At such moments, we escape our usual background state of alienation through “a kind of double movement between subject and world.” We develop an intrinsic interest in some part of the world and, reciprocally, we feel ourselves somehow “addressed” by it. Uncontrollability by itself – mere contingency -- is not enough to create resonance. It occurs when something uncontrollable speaks to us, and we respond.
Time
Pual Sherz did a Ph. D in bio-chemistry at Harvard, then another doctorate in theology at Notre Dame. He is one of the rare thinkers able to speak in a scientific register who is also informed by the rich human tradition of puzzling through the deepest matters of existence. His 2022 book Tomorrow’s Troubles is a meditation on anxiety, risk, and our attitude to the future. He writes about an epochal move that the Western mind made, one fruit of which is our compulsion to control the world.
At some point, we began to use spatial metaphors when we think about time. In risk analysis, the future is envisioned as a decision space, with branching nodes at each point of action and consequence. Time is thus spatialized and multiplied: there are multiple possible futures, and our task is to trace an optimal path through these possibilities.
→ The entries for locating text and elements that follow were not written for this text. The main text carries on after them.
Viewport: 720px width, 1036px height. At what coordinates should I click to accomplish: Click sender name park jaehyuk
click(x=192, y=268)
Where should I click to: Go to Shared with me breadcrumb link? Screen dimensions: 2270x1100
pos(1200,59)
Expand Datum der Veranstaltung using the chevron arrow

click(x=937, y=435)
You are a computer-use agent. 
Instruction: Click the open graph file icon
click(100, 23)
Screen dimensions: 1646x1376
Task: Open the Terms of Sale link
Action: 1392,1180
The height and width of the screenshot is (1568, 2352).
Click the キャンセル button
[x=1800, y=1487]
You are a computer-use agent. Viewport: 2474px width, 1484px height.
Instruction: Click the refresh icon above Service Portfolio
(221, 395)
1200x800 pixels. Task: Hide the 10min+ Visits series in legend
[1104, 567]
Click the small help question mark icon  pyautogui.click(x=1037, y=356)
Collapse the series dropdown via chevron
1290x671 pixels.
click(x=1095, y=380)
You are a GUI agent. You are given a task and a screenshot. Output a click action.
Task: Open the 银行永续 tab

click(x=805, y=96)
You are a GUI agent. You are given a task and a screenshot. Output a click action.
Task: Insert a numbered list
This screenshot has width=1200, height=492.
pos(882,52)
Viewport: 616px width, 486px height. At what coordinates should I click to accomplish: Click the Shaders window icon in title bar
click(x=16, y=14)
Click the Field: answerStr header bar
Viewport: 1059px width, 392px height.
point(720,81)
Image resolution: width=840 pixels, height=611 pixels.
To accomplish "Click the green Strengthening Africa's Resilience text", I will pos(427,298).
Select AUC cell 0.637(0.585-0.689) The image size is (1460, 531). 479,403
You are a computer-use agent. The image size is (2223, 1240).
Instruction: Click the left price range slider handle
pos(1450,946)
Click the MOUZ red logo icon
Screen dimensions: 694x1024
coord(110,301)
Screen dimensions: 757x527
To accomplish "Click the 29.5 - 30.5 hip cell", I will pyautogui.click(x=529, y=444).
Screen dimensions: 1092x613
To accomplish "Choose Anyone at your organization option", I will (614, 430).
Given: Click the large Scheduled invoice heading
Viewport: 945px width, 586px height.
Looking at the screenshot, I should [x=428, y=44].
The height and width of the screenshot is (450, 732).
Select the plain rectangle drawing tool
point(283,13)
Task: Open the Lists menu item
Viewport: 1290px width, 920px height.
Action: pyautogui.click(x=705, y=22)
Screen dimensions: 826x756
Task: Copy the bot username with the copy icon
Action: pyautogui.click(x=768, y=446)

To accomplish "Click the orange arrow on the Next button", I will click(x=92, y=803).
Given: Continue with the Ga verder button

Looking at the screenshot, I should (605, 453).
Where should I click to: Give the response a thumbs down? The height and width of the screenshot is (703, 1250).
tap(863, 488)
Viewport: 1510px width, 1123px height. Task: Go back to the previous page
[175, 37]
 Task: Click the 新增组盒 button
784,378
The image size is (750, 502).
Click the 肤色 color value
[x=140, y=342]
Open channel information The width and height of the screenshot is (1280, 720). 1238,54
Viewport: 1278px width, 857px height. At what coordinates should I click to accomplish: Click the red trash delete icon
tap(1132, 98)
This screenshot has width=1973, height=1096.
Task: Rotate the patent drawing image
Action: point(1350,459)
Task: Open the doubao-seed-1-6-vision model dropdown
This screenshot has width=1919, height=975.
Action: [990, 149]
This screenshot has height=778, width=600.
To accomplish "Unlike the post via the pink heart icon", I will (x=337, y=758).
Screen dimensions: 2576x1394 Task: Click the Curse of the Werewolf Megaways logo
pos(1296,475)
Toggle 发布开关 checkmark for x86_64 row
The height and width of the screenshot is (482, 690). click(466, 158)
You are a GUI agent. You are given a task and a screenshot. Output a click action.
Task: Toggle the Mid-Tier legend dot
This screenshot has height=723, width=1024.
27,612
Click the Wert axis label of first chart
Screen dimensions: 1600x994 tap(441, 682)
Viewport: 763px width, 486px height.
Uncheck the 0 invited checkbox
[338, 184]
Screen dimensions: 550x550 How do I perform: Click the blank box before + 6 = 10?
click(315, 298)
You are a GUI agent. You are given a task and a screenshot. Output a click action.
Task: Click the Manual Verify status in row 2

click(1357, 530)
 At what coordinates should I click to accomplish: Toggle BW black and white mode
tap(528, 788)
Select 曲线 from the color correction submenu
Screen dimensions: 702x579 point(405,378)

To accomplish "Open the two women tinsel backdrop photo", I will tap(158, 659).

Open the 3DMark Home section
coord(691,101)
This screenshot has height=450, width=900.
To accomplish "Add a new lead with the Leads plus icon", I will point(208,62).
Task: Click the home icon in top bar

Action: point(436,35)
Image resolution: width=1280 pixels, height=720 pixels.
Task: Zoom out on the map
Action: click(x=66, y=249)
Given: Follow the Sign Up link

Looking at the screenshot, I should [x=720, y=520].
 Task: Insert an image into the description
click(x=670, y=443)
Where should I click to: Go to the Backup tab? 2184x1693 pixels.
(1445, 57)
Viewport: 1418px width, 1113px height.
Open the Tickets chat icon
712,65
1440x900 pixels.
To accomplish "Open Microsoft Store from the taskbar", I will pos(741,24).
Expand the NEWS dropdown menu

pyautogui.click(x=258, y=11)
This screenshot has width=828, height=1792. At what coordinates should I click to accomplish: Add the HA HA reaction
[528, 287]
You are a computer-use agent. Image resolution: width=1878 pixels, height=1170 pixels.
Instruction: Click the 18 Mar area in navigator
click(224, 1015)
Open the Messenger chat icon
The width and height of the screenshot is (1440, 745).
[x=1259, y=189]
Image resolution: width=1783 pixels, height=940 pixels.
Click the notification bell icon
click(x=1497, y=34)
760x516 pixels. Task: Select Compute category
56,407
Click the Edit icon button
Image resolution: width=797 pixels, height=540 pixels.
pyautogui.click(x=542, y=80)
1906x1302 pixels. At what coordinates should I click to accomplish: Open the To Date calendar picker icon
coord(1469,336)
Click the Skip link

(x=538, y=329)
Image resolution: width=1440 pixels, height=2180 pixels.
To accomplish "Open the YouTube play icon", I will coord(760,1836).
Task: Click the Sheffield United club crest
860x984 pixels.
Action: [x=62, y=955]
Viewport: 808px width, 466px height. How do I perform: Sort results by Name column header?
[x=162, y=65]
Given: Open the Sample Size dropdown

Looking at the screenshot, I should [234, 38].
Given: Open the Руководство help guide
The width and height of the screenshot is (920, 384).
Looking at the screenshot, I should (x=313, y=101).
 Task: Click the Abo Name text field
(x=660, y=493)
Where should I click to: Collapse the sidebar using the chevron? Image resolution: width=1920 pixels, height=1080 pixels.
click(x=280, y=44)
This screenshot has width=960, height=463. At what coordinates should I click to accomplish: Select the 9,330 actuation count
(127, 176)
This is not just an activity of decision-theorists gaming out war scenarios, or actuaries tabulating risks. It reflects an understanding of time that shows up in many areas of philosophy and popular culture, and is codified in institutions. The problem is that it doesn’t correspond to the way we actually experience time. But it does feed back into our experience of time and infect it, as it were. It does so in such a way as to exaggerate the role of our own will, and make it seem imperative to control the future. Resonance recedes, anxiety increases.